As the war continued, Confederate soldiers began, in letters home and to their congressmen, to express concerns about the performance of the office of the Commissary-General. Loyal to his friend, and aware of the overall logistical dilemmas facing the Confederacy, President Davis refrained from making Northrop into a scapegoat. However, logistical problems worsened and reached a crescendo in the supply situation facing the Army of Northern Virginia during the Siege of Petersburg in the winter of 1864–1865. Although Robert E. Lee's army had by this time become absolutely vital to the continued existence of the Confederacy, only two railroad lines (the Richmond & Danville and the Southside Railroad) linked the hungry soldiers with the fertile fields of Southside Virginia, and Northrop's commissary corps was pathetically unable to feed Lee's army.

Davis appointed Northrop a brigadier general on November 26, 1864, but he did not risk sending the appointment to the Confederate Senate, where it would surely have been rejected.

Opponents of Northrop, including members of the Confederate House and Senate who believed that the Northrop supply situation had become a deadly threat to the prospect for eventual Confederate victory, eventually introduced and adopted extraordinary legislative measures to impeach the Commissary-General or remove him from office. When Davis sought to appoint Maj. Gen. John C. Breckinridge as the Confederate Secretary of War, Breckinridge demanded as a condition of his acceptance that Northrop be removed. General Robert E. Lee did not directly demand Northrop's resignation but made it clear to Davis that he expected change when he was appointed general in chief. He wrote to the Secretary of War, "If some changes not made and the commissary department reorganized, I apprehend dire results. The physical strength of the men, if their courage survives, must fail under this treatment. Davis finally gave in and accepted Colonel Northrop's resignation. However, it was too late. Less than two months later, the well-supplied federal troops of the Army of the Potomac decisively defeated Lee's ill-fed army in the Battle of Five Forks, leading within days to the surrender at Appomattox.

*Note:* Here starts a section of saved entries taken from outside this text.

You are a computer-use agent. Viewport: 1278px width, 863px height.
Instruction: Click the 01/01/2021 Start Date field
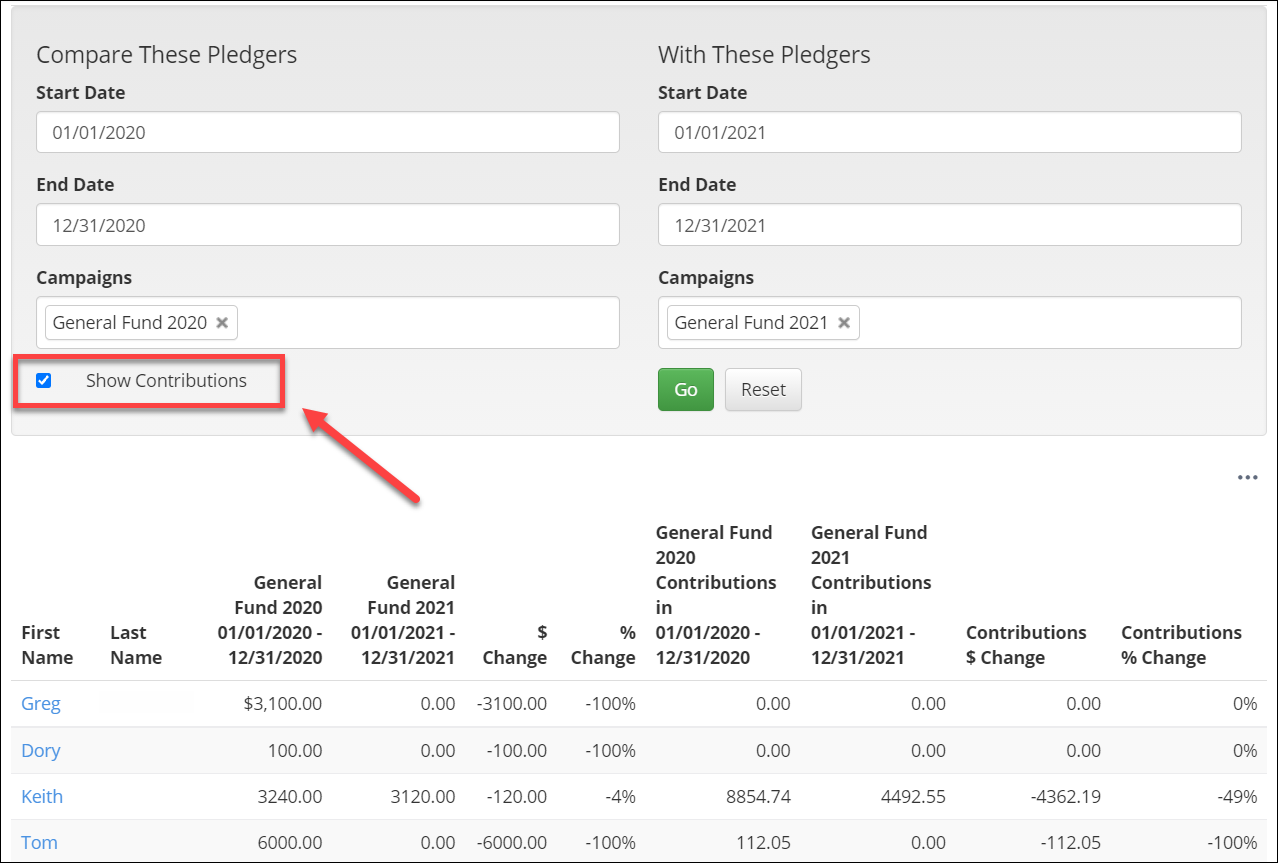949,132

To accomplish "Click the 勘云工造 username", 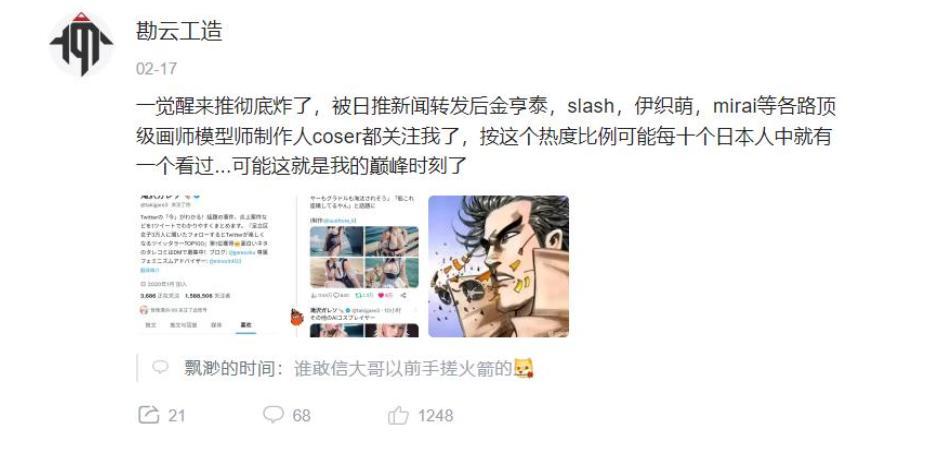I will [x=180, y=31].

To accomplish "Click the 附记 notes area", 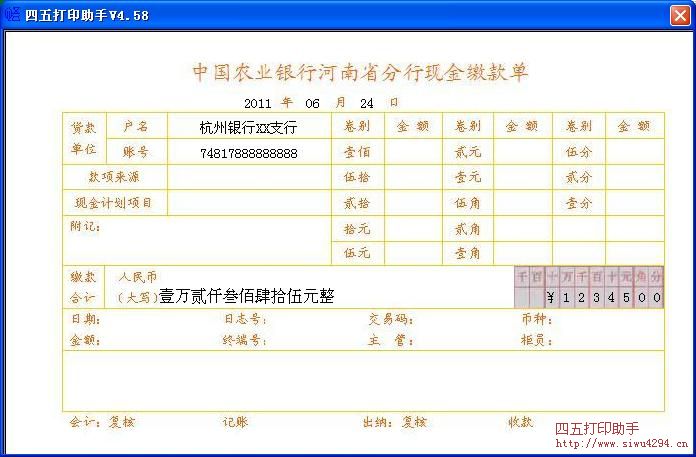I will point(196,240).
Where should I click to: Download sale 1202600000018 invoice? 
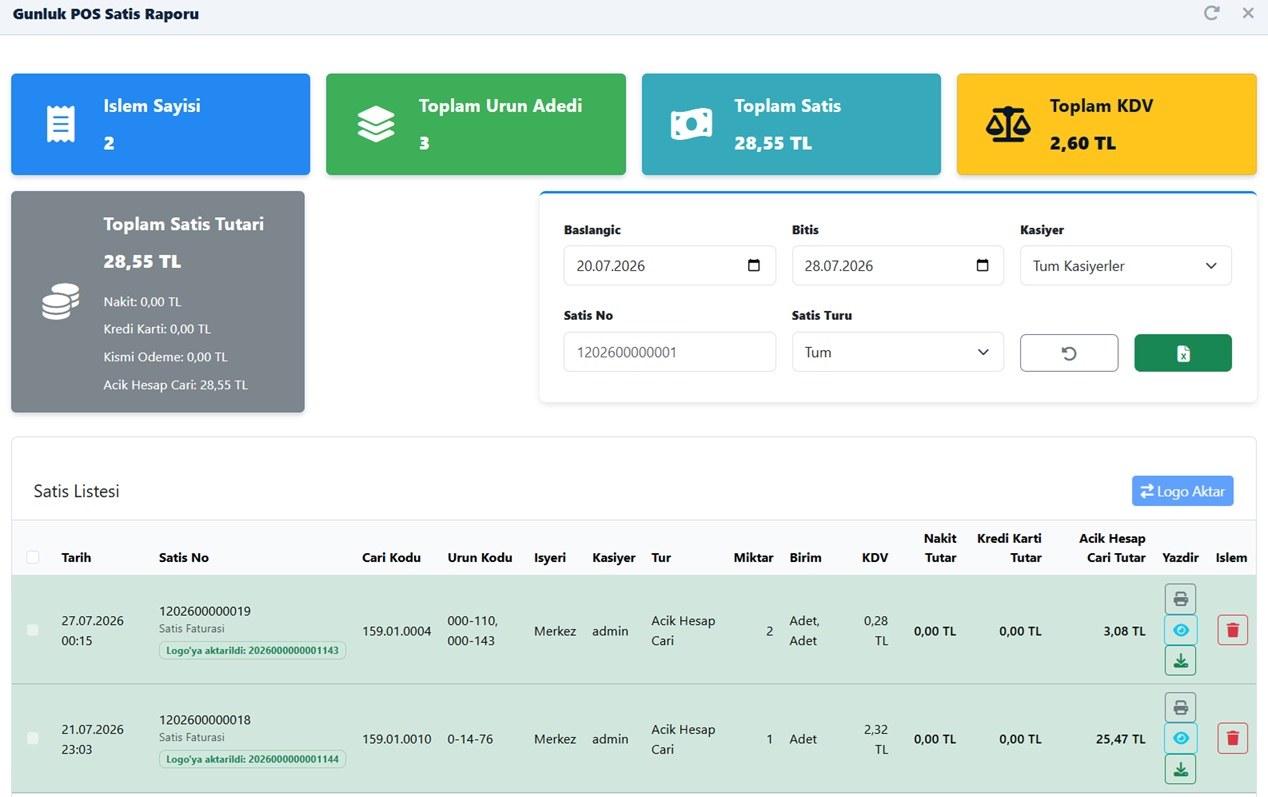point(1180,769)
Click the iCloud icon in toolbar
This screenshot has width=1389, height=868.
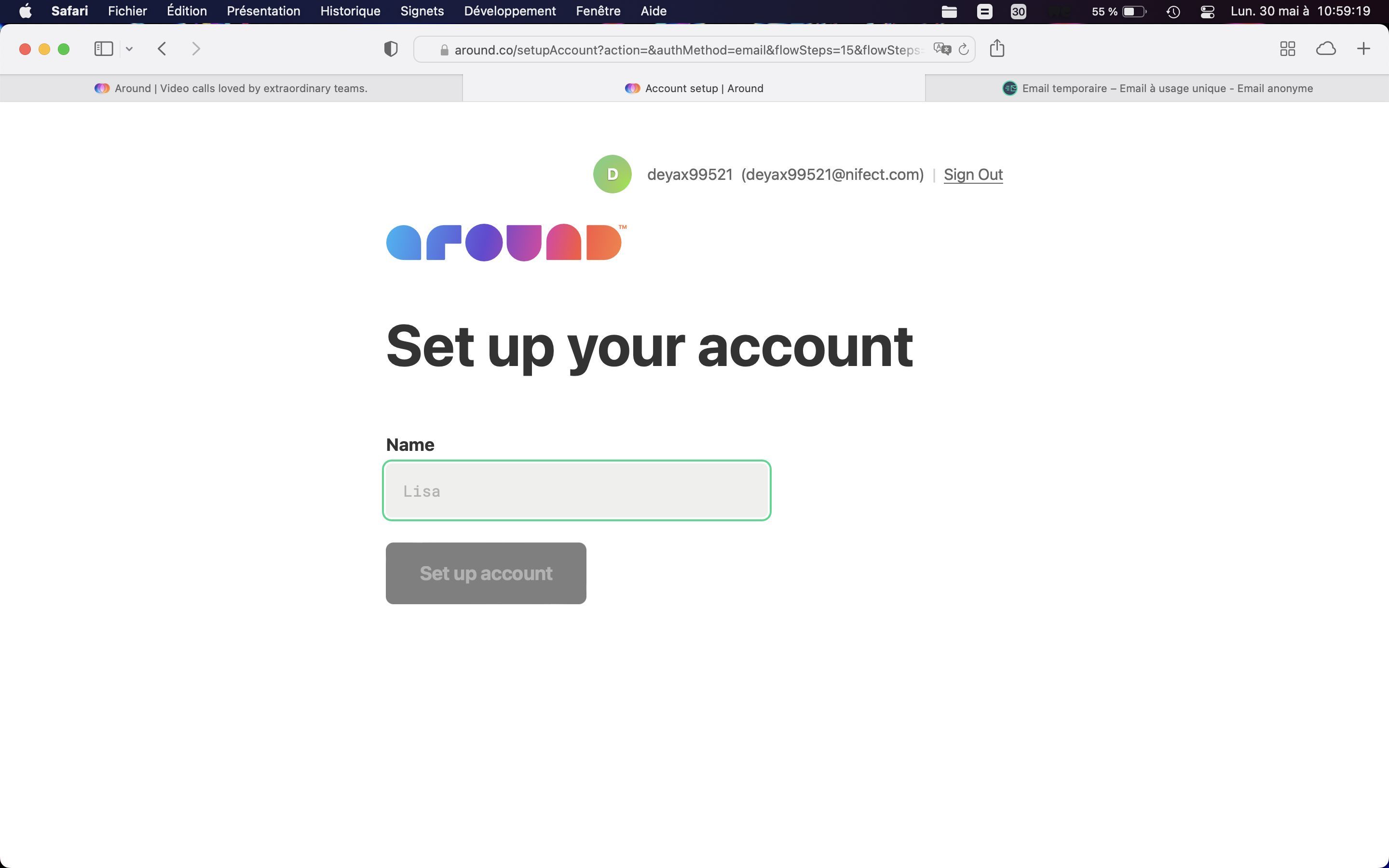click(1326, 49)
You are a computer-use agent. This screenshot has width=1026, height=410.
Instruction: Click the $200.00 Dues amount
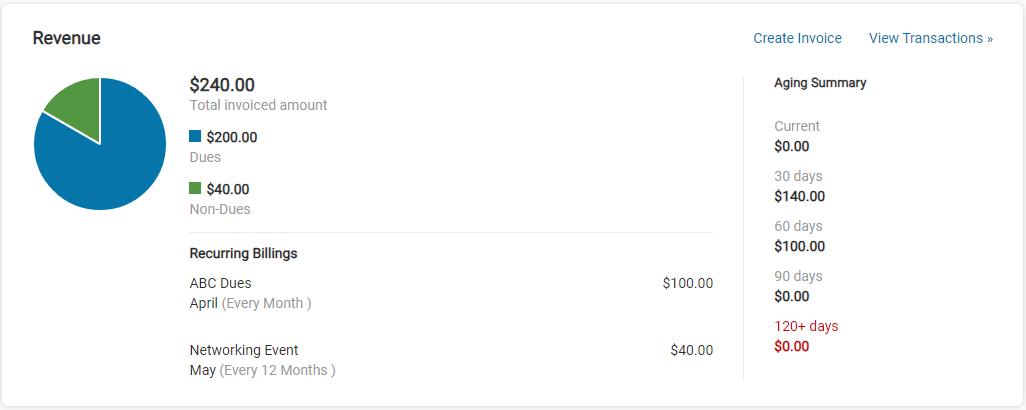[x=231, y=137]
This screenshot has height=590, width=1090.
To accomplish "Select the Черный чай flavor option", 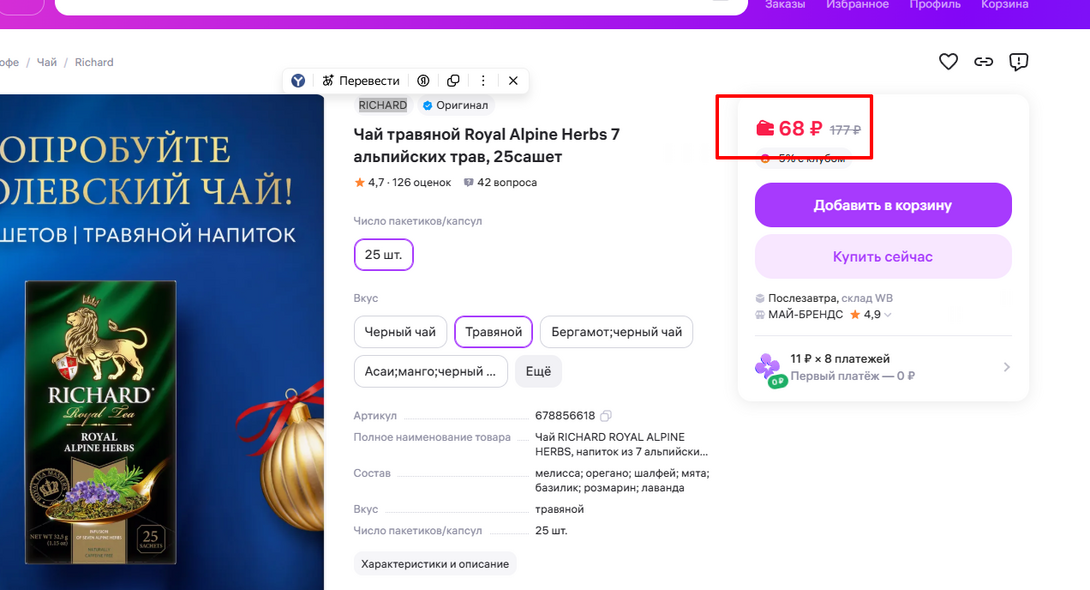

Southern historian Bell I. Wiley, who specialized in examination of and research into the day-to-day experience of the combat troops of the American Civil War, grew to despise the tie between Davis and Northrop:

A considerable factor in the President's unpopularity with Congress and with the country at large was his persistent support of discredited officials. Unfortunately, some of those to whom he clung most tenaciously were men of mediocre abilities, while others were grossly incompetent. Lucius B. Northrop, the Confederate Commissary General, was, to say the least, not such a brilliant success as to be indispensable. Many leaders in the army, in Congress, and in the country at large came to regard him as hopelessly inefficient. But Davis had taken a stand for Northrop in the pre-war period, and he refused to heed the mounting criticism of him during the conflict. On January 18, 1865, J.B. Jones noted in his diary that Northrop was "still held by the president, contrary to the wishes of the entire Confederacy." Not until February, 1865, after the Confederate House of Representatives specifically demanded Northrop's dismissal, did Davis remove him. And he continued to defend him long after the clash of arms had ceased.

==Post-war service==
After the war, Col. Northrop was arrested in Raleigh, North Carolina, on June 30, 1865, by the victorious Federals and confined for four months as an officer who had given aid and comfort to the Confederacy, and for the privations suffered by federal prisoners-of-war during Northrop's service as Commissary-General. After his release in November 1865, he lived in obscurity on a farm near Charlottesville, Virginia.

Beset by his continued knee problems and by the challenges of age-related disability, in 1890 he retired to the Maryland Line Confederate Soldiers' Home in Pikesville, Maryland, where he died. He is buried in New Cathedral Catholic Cemetery, Baltimore, Maryland.

==Northrop's papers==
Collections of Northrop papers are maintained in the city libraries of New York City and Alexandria, Virginia.